I don’t know anything about politics, which is why you’ll never see me screaming at some man in a wig inside Parliament. Ever. If there’s a subject matter I’m shaky on, it’s government (I would make a great 21st century monarch, if any country asks).
I do know that one upcoming vote on September 18th determines whether Scotland gains independence or not, and I know the mood in the United Kingdom right now is very tense as a result. So, I called on royal commentator and blogger Martin Pickett to list some important things to know about this historical decision.
- 1 The Scottish referendum will take place on Thursday 18th September for Scottish voters to decide whether Scotland should become an independent country separate from the United Kingdom (which would mean a ‘Yes’ vote), or whether to remain part of the United Kingdom (a ‘No’ vote).
- 2 Interestingly, it’s not necessarily just Scots who get to vote in the referendum. Anyone aged 16 or over who is from anywhere in the UK or any of the European Union countries (and some Commonwealth citizens too) and is resident in Scotland on 18th September will be able to vote.
- 3 If there is a Yes vote on 18th September, that will give the Scottish government a mandate to go and negotiate independence with the rest of the UK. Essentially this is akin to a divorce where both sides work out who keeps what and who owes what. Scotland will not become independent until 2016.
- 4 There are several fundamental reasons some Scots are pushing for independence. The main one is politics: Scotland tends to vote differently to the rest of the UK, typically electing more left-wing Members of Parliament and few Conservatives so some people argue that ‘Scotland doesn’t get the Government it votes for’ when the Conservatives are elected as the Government to rule over the whole of the UK because of strong support in England, yet little support in Scotland.
- 5 The nature of the referendum means whichever way Scotland votes next Thursday, there are big changes for the rest of the UK. If there is a yes vote, the union of England and Scotland which makes up ‘Great Britain’ will cease to exist after over 300 years.
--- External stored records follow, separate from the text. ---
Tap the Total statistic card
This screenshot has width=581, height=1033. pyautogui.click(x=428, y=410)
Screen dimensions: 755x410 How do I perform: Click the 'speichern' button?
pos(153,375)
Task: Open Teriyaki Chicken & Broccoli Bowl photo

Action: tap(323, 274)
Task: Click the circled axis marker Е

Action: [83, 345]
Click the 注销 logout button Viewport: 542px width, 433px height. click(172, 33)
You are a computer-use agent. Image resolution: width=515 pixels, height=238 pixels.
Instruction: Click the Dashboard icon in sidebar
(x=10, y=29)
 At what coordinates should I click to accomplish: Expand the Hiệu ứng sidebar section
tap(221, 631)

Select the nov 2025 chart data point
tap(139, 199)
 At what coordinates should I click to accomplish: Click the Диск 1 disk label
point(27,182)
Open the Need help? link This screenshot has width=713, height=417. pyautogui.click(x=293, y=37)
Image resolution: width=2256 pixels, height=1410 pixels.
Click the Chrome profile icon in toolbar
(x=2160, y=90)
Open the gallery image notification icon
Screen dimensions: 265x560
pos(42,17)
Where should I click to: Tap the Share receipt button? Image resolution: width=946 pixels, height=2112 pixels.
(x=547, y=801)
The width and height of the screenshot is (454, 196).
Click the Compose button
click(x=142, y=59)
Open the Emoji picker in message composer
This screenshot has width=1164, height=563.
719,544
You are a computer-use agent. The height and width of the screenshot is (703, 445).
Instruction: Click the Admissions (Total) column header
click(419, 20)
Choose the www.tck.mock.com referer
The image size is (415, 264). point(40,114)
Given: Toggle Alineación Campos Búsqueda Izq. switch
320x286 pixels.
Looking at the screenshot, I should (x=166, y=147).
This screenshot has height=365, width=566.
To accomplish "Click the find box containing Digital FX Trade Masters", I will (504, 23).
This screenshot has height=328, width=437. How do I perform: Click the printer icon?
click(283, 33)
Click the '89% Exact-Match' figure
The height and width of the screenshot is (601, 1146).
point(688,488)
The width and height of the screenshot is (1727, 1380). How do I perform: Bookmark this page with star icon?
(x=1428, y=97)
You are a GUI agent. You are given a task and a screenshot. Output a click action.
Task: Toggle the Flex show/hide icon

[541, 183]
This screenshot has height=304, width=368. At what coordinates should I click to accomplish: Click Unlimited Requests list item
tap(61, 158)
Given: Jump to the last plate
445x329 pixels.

If there is a no vote, the main political parties in the UK have already promised new powers for Scotland’s parliament including the ability to raise taxes, which is something of a compromise because that would happen with a yes vote anyway.
- 6 The Yes Scotland campaign spearheaded by the Scottish National Party and their leader Alex Salmond has said it will keep The Queen and the Monarchy as its head of state in the event of independence, though many Yes supporters support Scotland’s own head of state. If there is a Yes vote, however, Scotland will keep the Monarchy.